POSTOPERATIVE PROTOCOL AND REHABILITATION
Following an intraarticular osteotomy, the wrist is immobilized in a bulky plaster splint for 10 to 14 days to allow soft tissue healing and reduce edema.
- Phase 1 (0-2 weeks): Strict elevation, digital range of motion exercises to prevent tendon adhesions.
- Phase 2 (2-6 weeks): The splint is transitioned to a removable custom orthosis. Gentle, active range of motion (AROM) of the wrist and forearm is initiated. Passive stretching is strictly avoided to prevent displacement of the osteotomy.
- Phase 3 (6-12 weeks): Radiographs are obtained to confirm bony consolidation. Once bridging trabeculae are visible, passive range of motion (PROM) and progressive strengthening exercises are commenced.
- Phase 4 (>12 weeks): Return to heavy manual labor or sports is generally permitted once full radiographic union is achieved and grip strength reaches at least 80% of the contralateral side.
OUTCOMES AND EVIDENCE-BASED LITERATURE
Historically, there have been few reports in the literature concerning the results of intraarticular osteotomy for distal radial malunions, and long-term outcomes were considered uncertain.
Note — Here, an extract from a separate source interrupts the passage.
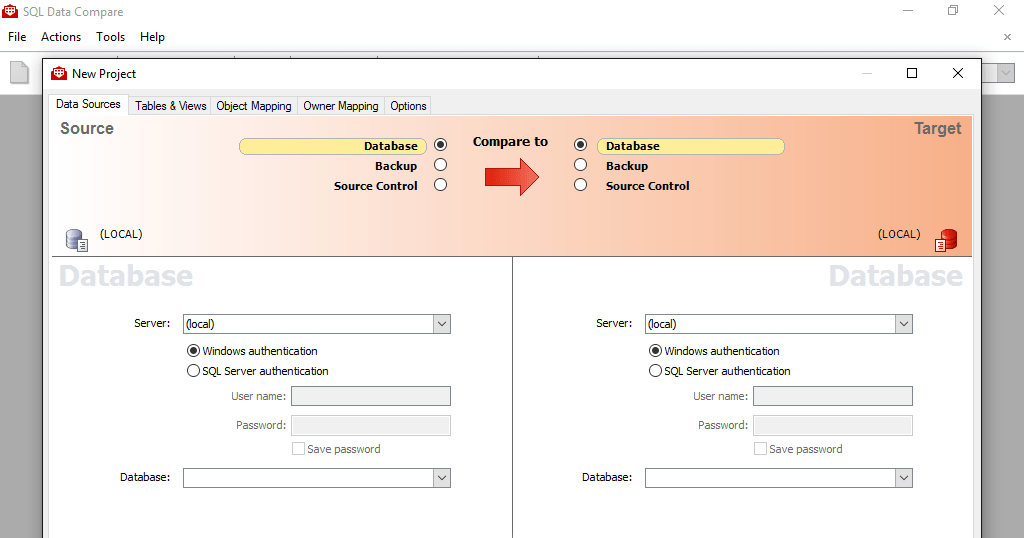Select target Source Control radio button
The image size is (1024, 538).
(x=580, y=185)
However, contemporary literature demonstrates that when performed in carefully selected patients, the results are highly encouraging.
Two- and three-year outcomes in small series report good or excellent results in the vast majority of patients.
* Ruch et al. demonstrated that early intraarticular osteotomy (performed before the onset of arthritic changes) significantly improved both grip strength and the functional range of motion of the wrist.
* Marx and Axelrod reported on a small cohort, noting excellent results in one patient and good results in three patients, with a 100% satisfaction rate regarding pain relief and functional restoration.
The most robust data comes from a multicenter study by Ring et al., who reported on 23 intraarticular distal radial malunions treated with corrective osteotomy. With an average follow-up of 38 months, the study highlighted the efficacy of the procedure. The primary indication in 14 of these patients was dorsal or volar subluxation of the radiocarpal joint, while 17 patients had at least 2 mm of articular step-off. The study concluded that anatomical restoration of the articular surface successfully halted the progression of posttraumatic arthritis and restored functional kinematics to the wrist, provided the intervention occurred before irreversible cartilage damage was established.
Clinical Pearl: The success of an intraarticular osteotomy is inversely proportional to the time elapsed since the injury. Surgeons must maintain a high index of suspicion for articular incongruity during the initial management of distal radius fractures and intervene decisively when conservative measures fail to maintain a congruent joint.